══ TEXT

Free information session for Northern Ontario artists and arts organizations

Wednesday, May 27, 2015
11:00 am – 12:30 pm
Capitol Centre
150 Main Street East,
North Bay, Ontario

(This session will be in English – we are happy to address questions in French.)
The presentation is presented in collaboration with the Ontario Arts Council and the Canada Council for the Arts.

You will have the opportunity to:

  • learn about grant programs
  • understand how applications are assessed.

For information
Christian Mondor
1-800-263-5588 (toll free) ext. 4681
TTY: 1-866-585-5559

Wheelchair accessible
Municipal parking at rear entrance
Transit terminal at Oak Street

Please contact us to request access-related supports by May 12. The Canada Council for the Arts is committed to equity and inclusion, and welcomes applications from diverse Aboriginal, cultural, linguistic and regional communities, and from people who are Deaf and/or have disabilities.

The Ontario Trillium Foundation (OTF) New Investment Strategy

The Ontario Trillium Foundation (OTF) has a new investment strategy and new investment streams! An information session targeted specifically to eligible OTF applicants (incorporated not for profit and registered charitable organizations, municipalities with populations 20,000 and under, as well as First Nation, Metis, Inuit and Other Aboriginal communities), who have an arts, culture or heritage based initiative to carry out in Ontario, will be delivered in conjunction with The White Water Gallery’s Dream Big Northern Ontario Arts Sector Conference. 

When: Wed May 27th 1-3:30 p.m. 

Where: The Capitol Centre, 150 Main Street East North Bay ON 

Seating is limited; registration is required. To reserve your seat at this free information session, PRIOR TO MAY 22nd, register at: 


– You need not be registered to attend the Dream Big Conference to attend the free OTF information session 

-A separate registration IS required to attend one or both events. 

Information about, and registration information for the Dream Big Arts Conference can be located at 

Mission Building healthy and vibrant communities throughout Ontario by strengthening the capacity of the voluntary sector, through investments in community-based initiatives. 

If you are not able to attend the session, please visit our website regularly for up-to-date information about OTF’s new investment strategy and investment streams at The website will soon also include information about other OTF information sessions (English and French) planned across the Province.

════
══ RECORDED DATA

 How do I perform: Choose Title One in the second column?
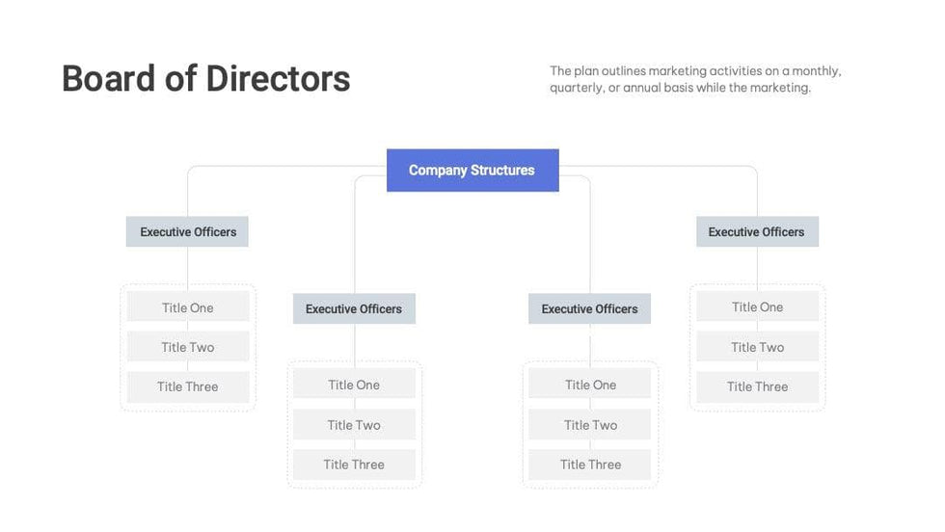(354, 386)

════

PROBLEM TO WORK ON => Rewrite the notice beginning at the words "Seating is limited;" and stopping after "in community-based initiatives.", with "Seating" changed to "Space". The data plays no part in what comes next.

THE RESPONSE =>
Space is limited; registration is required. To reserve your seat at this free information session, PRIOR TO MAY 22nd, register at: 


– You need not be registered to attend the Dream Big Conference to attend the free OTF information session 

-A separate registration IS required to attend one or both events. 

Information about, and registration information for the Dream Big Arts Conference can be located at 

Mission Building healthy and vibrant communities throughout Ontario by strengthening the capacity of the voluntary sector, through investments in community-based initiatives.